Closed fmocking closed 1 year ago

fmocking commented 1 year ago

Hello, great work on ComENet, thanks for sharing! The initial question is a duplicate of #155 however, I'm raising this issue for visibility. The selected hyper-parameters are not reported therefore almost impossible to reproduce the results without running the grid search multiple times. It would be helpful to at least share the logs so the community doesn't need to run multiple rounds of grid searches over multiple models.

Secondly, I believe in the QM9 dataset the HOMO-LUMO gap is calculated by getting the difference between HOMO predictions and LUMO predictions. It is not clear if this is the same procedure that is followed in Molecule3D. It would be great if it can be clarified.
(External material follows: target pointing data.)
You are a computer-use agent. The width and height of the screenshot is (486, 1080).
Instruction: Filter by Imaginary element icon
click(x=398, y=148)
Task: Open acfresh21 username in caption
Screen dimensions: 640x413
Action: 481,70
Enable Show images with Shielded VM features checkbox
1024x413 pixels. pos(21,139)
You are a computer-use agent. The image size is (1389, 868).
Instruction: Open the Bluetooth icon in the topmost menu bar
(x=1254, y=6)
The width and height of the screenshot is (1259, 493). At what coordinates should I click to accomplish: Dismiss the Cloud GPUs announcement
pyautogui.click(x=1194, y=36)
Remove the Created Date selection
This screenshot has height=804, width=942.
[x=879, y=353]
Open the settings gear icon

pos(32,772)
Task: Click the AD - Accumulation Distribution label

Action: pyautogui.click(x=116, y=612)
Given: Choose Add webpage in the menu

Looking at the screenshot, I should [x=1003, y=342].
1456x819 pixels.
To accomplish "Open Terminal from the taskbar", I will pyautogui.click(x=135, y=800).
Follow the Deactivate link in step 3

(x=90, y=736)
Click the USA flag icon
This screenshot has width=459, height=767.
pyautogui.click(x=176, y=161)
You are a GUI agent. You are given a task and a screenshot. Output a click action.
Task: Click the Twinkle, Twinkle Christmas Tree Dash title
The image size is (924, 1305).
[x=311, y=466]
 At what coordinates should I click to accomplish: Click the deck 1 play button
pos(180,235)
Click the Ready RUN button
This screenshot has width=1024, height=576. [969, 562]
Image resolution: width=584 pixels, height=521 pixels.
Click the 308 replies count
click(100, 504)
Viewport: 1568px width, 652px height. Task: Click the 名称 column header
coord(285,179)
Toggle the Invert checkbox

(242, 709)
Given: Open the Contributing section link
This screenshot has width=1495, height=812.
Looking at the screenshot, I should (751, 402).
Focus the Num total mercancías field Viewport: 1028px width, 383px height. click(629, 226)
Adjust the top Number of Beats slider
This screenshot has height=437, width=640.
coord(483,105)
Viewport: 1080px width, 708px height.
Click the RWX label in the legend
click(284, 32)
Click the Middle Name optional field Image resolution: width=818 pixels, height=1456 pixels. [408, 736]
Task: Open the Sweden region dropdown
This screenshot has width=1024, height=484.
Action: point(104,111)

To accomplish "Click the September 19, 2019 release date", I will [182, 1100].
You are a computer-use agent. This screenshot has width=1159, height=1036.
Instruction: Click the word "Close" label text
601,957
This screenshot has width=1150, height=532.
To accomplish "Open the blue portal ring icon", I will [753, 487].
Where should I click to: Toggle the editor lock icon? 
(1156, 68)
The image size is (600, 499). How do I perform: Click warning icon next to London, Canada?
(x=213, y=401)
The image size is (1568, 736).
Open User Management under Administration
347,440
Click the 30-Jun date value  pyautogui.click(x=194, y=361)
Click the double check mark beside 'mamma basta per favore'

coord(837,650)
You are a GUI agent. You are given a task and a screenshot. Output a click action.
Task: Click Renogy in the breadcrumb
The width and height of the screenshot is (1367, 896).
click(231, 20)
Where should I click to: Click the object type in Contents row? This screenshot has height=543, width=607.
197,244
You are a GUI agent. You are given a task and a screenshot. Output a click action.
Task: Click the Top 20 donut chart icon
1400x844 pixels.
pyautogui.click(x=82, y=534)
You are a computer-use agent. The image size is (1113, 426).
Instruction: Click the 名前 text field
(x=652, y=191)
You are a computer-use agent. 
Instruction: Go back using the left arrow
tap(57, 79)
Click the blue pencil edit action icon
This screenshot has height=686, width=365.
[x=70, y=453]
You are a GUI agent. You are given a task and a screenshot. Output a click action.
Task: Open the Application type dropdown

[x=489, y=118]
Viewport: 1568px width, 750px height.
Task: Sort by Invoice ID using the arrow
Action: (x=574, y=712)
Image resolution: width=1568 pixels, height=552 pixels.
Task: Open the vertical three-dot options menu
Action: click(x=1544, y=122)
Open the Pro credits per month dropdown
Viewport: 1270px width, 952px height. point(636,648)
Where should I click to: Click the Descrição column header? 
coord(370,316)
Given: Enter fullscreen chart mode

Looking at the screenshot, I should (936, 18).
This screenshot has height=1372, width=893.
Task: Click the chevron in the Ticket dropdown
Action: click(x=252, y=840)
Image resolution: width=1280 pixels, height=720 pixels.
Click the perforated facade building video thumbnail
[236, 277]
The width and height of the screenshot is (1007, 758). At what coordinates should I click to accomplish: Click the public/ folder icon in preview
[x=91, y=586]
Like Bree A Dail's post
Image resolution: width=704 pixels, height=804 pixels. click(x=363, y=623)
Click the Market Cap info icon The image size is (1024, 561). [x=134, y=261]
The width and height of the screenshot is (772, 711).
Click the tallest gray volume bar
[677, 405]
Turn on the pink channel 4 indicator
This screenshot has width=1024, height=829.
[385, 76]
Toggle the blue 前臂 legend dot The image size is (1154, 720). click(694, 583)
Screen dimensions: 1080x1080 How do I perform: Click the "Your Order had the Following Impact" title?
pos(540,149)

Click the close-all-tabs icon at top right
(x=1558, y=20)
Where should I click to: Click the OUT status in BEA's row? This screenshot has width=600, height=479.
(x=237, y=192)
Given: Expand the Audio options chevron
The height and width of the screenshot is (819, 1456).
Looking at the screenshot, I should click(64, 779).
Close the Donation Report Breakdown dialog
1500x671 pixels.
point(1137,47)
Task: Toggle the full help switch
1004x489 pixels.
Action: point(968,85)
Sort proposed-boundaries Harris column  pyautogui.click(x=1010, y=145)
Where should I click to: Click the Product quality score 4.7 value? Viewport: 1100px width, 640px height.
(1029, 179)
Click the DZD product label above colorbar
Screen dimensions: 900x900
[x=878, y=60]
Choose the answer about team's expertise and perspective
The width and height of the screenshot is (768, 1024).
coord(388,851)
fmocking commented 1 year ago

@limei0307, I recommend publishing the trained models, ideally alongside their respective baselines. Your last update on September 17, 2022, indicated that this would be the plan. However, there have been no further updates, which is intriguing since the model runs should have been completed before the paper's submission. I hope you can provide clarification on this matter promptly. As the NeurIPS 23 submission deadline approaches, it is crucial for the research community to have access to the models from a paper published in NeurIPS 22.

limei0307 commented 1 year ago

Hi @fmocking, thanks for your reminder, and sorry for my late reply! As the model architecture and general training code are available in our library, and the hyperparameters for all methods including baseline methods are listed in the paper, therefore, I didn't spend a lot of effort reorganizing all the original code. But you are right that providing all codes is very important for other researchers.

I will try to reorg all the code, including all baseline methods in about one week, and share them somewhere.

Thanks again for your interest in our work and thanks for your patience!

fmocking commented 1 year ago

Hi @limei0307, thank you for your response. I appreciate your effort to reorganize the code and share it with the research community.

I have already patched some code to get the training pipeline working and managed to resolve a few issues on my end, such as the one mentioned in comment #194. Since the model was introduced with the Molecule3D dataset, I'm unsure how this issue was overlooked.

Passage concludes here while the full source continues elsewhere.